Restricting and Confining Your Pet
Adequate confinement is essential to keep you pet dog safe and injury free. In some localities you are required by law to ensure your dog is properly confined and if requirements are not met, prosecution is possible.

If your dog is allowed to roam free in your garden or back yard then adequate fencing is vital. The fencing should be checked at regular intervals to ensure that there are no gaps. The fence should be of an appropriate height that the dog cannot jump over and ideally sunk into the ground so the dog cannot dig underneath and escape.

There are ‘virtual’ or electronic fences on the market. Both of these types of fences rely on a cable dug into the ground around the perimeter. The dog wears a collar which reacts when the dog moves over the cable. The collar may then deliver a shock to the dog or some spray a jet of an unpleasant substance into the dogs face. It is debatable how effective these systems are and may cause further problems of fear and aggression in some dogs. They do also require time spent introducing the dog to the system and training them to deal with it as appropriate. These systems do not stop other animals or humans entering the dog’s territory so are not particularly effective in making the dog feeling safe in its own territory.

What to do when you go on holidays
It is important to have a ‘backup care plan’ for your dog in place in case you have an emergency and you need your dog looked after at short notice, or for times when you go away on holiday and you cannot take your pet with you. You may have ‘dog friendly’ family or friends who would be happy to take over the daily care of your dog for you. It is a good idea to investigate boarding kennels in your local area and perhaps visit and reassure yourself that your dog would be well looked after if need arose. In some areas there may be services available where someone will come into your home a number of times during the day to feed, exercise and give your pet some attention and affection. This may be a good thing to consider for an old dog in particular, which may become very confused and upset when taken away from its familiar home and routine.

Training Dogs
Dogs and humans can live very happily together and create great bonds and friendships that last for many years. This does however, not happen entirely naturally and some degree of training is required by the owner to ensure that the dog leads a safe and happy life.

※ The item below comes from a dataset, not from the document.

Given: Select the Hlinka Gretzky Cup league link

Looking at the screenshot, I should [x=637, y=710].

Through training, lines of communication between human and dog are established and built up that will last for the dog’s lifetime. Whether you are teaching basic commands or complicated tricks, it all helps to build a strong and trusting relationship with your dog, which is vitally important for the dog’s psychological well-being.

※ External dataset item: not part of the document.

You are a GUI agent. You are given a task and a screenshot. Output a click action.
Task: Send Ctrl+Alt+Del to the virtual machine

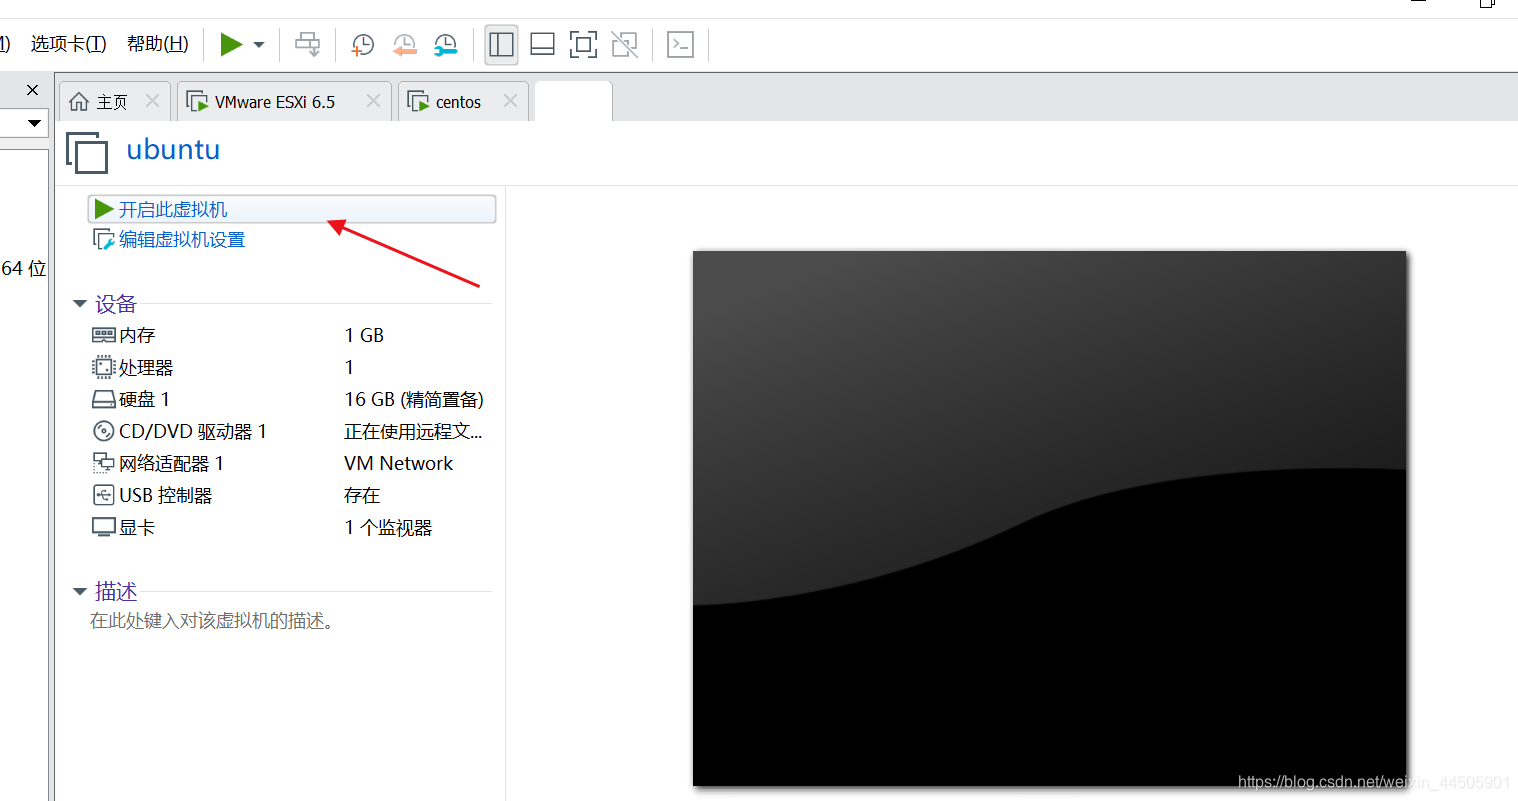tap(307, 44)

There are many different methods of training dogs and no right or wrong way. It all depends on how experienced in dog handling and psychology the owner is and on the type of dog. Often a mixture of different methods works best. Time, patience and repetition is necessary, whichever method is used.

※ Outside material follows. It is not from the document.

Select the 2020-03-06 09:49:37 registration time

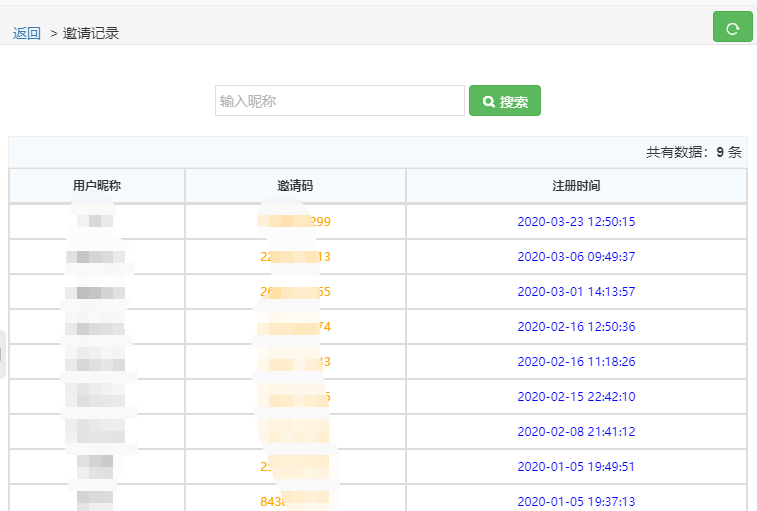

Socialising with Other Animals in the Home
Puppies have a known ‘socialisation’ period in their early development anywhere between 3 and 12 weeks. It is a good idea to actively expose a puppy to as many pleasant experiences with different people, other animals and objects as possible during this time. These pleasant experiences will stay with the puppy and will make him less fearful and more sociable in his following years.

If you are introducing a new puppy or adult dog to a home where there are already dogs or other pets, then some care should be taken. Ideally the new dog should be introduced to existing pets on neutral ground if possible; this will help to reduce incidences of territorial aggression towards the new arrival. Try as much as possible to let the group sort them out themselves out but don’t leave them unsupervised! Ensure you give each pet the same amount of love and affection; don’t spend all your time with the new dog as the other animals in the home may become jealous and cause problems. The process should be carried out slowly and calmly to be effective.